10回表に入る。オリックスのマウンドには平野が上がる。
ようやく山本を降ろした!

2死後、広角打法のリードオフマン、青木宣親が2塁打で出塁。
勝ち越しの絶好のチャンスでキャプテン、山田哲人。
フルカウントまで粘る。
「粘る哲人は打つ」とどこかで聞いた格言?を信じる。
二遊間に浅いフライが上がる。おちろ!!!
祈りはむなしく、ショートがキャッチ。3アウト。

10回裏、ピッチャーは田口に交代。打順は2,3,4。先日タイムリーを打たれた吉田正尚に回る嫌な打順だ。さっきから嫌なバッターとしかいってないけど、どのバッターにも打たれる気しかしなかった。

それでも田口、宗をレフトフライ、吉田を3ボールからのスライダー3連投で三振に斬って取る。偉大。

田口のロングリリーフかと思っていたが、なんとここでブルペンから極寒の球場でたった一人かと思われる半袖の男が登場した。マクガフだ。

序盤は中継ぎとして、中盤からは抑えに配置転換されて、夏には星条旗のために、そして秋には燕のために投げまくった男は、今日もまた走ってマウンドへ向かう。

迎えるはラオウ。もちろん打たれたら終わりの場面、最後は痺れるストレートで見逃しを奪って中継ぎの時のようにベンチに戻っていく。

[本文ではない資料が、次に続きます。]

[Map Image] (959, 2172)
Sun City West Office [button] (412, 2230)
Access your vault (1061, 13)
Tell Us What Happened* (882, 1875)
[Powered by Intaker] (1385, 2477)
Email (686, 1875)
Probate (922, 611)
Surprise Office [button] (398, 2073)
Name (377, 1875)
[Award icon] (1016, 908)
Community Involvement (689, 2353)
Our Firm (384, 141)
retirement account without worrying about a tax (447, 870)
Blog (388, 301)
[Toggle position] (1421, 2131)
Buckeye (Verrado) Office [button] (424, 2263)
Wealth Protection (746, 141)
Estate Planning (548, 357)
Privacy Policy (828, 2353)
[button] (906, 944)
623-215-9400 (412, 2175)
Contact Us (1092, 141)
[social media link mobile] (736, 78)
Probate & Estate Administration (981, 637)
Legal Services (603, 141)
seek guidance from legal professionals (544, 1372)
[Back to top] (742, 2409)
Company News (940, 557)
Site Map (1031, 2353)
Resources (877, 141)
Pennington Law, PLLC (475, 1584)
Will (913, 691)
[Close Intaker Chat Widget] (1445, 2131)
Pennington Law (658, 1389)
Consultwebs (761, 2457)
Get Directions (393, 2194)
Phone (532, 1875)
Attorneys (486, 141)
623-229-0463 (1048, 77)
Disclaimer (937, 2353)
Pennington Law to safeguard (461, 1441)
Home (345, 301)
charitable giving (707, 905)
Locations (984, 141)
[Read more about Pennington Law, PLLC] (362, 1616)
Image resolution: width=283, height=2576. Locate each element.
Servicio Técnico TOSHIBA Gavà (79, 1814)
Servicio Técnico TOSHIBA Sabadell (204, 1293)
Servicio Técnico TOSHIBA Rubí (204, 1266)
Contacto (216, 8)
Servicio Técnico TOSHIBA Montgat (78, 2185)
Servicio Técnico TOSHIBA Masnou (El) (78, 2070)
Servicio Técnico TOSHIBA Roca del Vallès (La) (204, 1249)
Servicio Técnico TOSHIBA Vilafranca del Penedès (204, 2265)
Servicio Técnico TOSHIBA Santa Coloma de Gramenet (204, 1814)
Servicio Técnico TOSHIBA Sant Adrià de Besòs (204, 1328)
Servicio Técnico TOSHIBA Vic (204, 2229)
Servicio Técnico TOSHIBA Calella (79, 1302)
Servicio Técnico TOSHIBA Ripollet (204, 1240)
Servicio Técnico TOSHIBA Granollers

この時点で僕は京都の友達の家に帰る可能性を捨て、三宮のネカフェで夜を明かす決心をした。もうしょんない。

11回の表は能見さんだ。お久しぶりでございます。
能見さんは村上を打ち取って颯爽とベンチへ帰っていた。
後を受けるは比嘉さん。この方も長いなぁ。
ムーチョがヒットを打つったものの、サンタナオスナは打ち取られて0。

11回裏はマクガフ続投らしい。まずはT-岡田を打ち取る。
やっぱり今思うとジョーンズがいなかったのはすごく助かった。代打頓宮を三振に取って2アウト。紅林を見逃し三振。今日めっちゃいいじゃん。

そして試合は本当の最終回、12回へ。

チャンスで塩見につなげば絶対勝てるし、これだけ耐えてればチャンス来るから山崎出塁するだろ!

三振……あれ。

なおみちそろそろ打つんちゃう??

サードゴロ。もう2アウト。

富山先輩からよしだりょーに続投する。念には念入れてくるなぁ。

青木さんは下がってるし、相手の打順を考えても引き分けかな…
山本由伸に負けなかっただけよかったと思う…けれど明日もこの激寒の山に登るの嫌すぎる……

塩見が放った打球は三遊間を抜けていく。出走!
首の皮一枚つながった!
なんとかキャプテンに繋げなべちゃん!

選手が向かうのは明らかになべちゃんではない。守備固めに代打出す?

この仕草、この風格、そう、川端慎吾だ。もう「悲しみなんて笑いとばせ」が脳内に大音量で鳴り響く。ここで使うか高津さん!

ライト前ヒットで1,3塁にしてくれ、と願った。
しかし、追い込まれる。2-2。

なんとか繋げ!!!という思いが通じたのか、吉田の投げた5球目はなぜか後ろに転がっていた。走れ!塩見!二塁を大きく回って止まる。得点圏だ。待ち望んだチャンスが、ついに来た。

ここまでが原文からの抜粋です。